第4話 疑心暗鬼 1
サンディの店で借りた部屋みたいだ。魔力は感じるけど、害のあるものではない。
つぐみんは何回も深呼吸してから話し出した。
「私と大福は同期でBLACK MOONに来たの。その頃は、私もトーカやセルの部屋に出入りすることも多くて。休日にお茶したりね」
「そう言えば、皆店には集まるけど、お互いの部屋に招いたりって無いよな」
昨日もみかんの部屋だった。ジョルが産まれた時もみかんの部屋に連れてった。
「ふーん。そうなのか ? 」
百合子先生は意外そうだ。
「てっきり皆、仲がいいとばかり思っていたが」
「……今はしてないんですよね」
「しなくなった、理由でも ? 」
つぐみんは眼鏡をはずすと、溜息混じりに額を撫でる。
「私、元々霊感とか全くないの知ってるでしょ ? ある日、酔ったトーカが悪ノリして、私をアカツキに放り込んだのよ。タイミングが悪くて、新月だった」
そりゃひでぇや。
「初めて来た赤暗い世界の中で、目の前のエレベーターがゆっくり開いたの。そして……何かに押されて、エレベーターの中に倒れ込んだ」
アカツキで新月に開く扉。そこはどこに繋がるかも分からない、危険な扉だ。
「俺の時と一緒か ? スルガトの爺さんにクロツキに突き落とされた ? 」
「ええ。そう」
俺があの結婚式場でやられた手口だ。トーカは呪いによって『恐怖値』を集めないと、元の年齢に戻れない。
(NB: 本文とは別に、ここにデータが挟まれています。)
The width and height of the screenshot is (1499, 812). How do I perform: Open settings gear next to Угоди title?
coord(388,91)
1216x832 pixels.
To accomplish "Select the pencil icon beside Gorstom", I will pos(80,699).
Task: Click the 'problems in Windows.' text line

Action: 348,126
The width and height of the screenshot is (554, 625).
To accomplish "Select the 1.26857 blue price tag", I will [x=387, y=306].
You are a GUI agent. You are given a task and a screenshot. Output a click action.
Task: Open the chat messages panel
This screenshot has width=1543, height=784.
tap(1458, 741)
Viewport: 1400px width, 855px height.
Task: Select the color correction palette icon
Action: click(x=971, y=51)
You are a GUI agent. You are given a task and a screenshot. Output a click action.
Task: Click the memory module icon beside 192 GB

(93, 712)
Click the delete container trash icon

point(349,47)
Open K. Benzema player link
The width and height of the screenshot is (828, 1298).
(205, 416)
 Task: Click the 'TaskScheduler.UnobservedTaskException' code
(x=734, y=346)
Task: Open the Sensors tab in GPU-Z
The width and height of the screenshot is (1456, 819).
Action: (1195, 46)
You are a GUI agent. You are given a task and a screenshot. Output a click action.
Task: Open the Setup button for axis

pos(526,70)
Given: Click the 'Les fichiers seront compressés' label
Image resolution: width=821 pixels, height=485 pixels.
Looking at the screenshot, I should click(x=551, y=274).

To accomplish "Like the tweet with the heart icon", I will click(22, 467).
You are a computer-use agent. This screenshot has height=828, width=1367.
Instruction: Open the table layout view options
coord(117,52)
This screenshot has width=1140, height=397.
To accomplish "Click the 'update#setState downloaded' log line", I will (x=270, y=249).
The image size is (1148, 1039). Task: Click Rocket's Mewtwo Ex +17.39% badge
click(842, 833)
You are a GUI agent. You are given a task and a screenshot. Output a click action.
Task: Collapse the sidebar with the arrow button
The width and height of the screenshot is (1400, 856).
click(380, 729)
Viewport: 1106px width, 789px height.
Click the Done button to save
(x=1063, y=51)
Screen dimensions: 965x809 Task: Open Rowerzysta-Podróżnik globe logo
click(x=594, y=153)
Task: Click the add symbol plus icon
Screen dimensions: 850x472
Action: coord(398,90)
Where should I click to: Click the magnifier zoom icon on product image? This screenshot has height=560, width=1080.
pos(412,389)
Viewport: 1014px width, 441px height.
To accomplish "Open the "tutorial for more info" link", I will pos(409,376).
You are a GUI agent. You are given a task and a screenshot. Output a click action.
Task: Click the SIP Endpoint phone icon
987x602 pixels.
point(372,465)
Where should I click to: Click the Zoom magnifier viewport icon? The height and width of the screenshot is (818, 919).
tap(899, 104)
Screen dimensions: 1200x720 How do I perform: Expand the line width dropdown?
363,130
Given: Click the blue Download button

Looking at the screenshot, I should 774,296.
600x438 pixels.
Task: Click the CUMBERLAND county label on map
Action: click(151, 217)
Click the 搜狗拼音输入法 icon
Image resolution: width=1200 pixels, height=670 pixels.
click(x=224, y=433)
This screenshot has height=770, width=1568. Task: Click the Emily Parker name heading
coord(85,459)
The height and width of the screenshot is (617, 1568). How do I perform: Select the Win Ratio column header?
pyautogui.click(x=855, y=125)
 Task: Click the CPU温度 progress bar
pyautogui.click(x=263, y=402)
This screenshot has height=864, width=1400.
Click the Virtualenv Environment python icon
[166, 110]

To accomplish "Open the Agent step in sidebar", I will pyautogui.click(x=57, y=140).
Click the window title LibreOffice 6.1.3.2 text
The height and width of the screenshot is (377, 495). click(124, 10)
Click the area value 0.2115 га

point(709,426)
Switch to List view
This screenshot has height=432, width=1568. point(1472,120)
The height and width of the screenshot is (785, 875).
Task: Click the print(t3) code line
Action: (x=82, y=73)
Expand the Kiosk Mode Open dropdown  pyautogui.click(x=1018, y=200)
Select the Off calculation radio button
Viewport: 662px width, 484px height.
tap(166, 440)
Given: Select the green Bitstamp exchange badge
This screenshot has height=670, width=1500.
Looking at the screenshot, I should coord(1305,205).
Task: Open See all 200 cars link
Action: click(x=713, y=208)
新人を地獄に…クロツキに堕とす事によって、恐怖を得ていたらしい。
俺は狂犬の森に堕とされたけど、確かつぐみんはコキュートスに堕とされたってみかんが言ってたな。
式場でつぐみんが強烈なビンタをトーカにしたのを覚えてる。新人への洗礼儀式にしては、危険すぎると。今思えば、俺に対してつぐみんは心配してくれてたんだな。
「次に扉が開いた先はクロツキだった。地獄の底。氷の世界。
でも、コキュートスに堕ちた私は……意外と気分は悪くなかったの」
「はぁ ? 」
俺は凍えそうで、命の危険を感じた。体験したことの無い寒気だった。
「何でっ ! ? どーゆー事 ??? 」
「確かに有り得ないほど極寒だったけれど、それよりも氷漬けになった様々な生き物達は、最早芸術品と言っても過言じゃ無いわ。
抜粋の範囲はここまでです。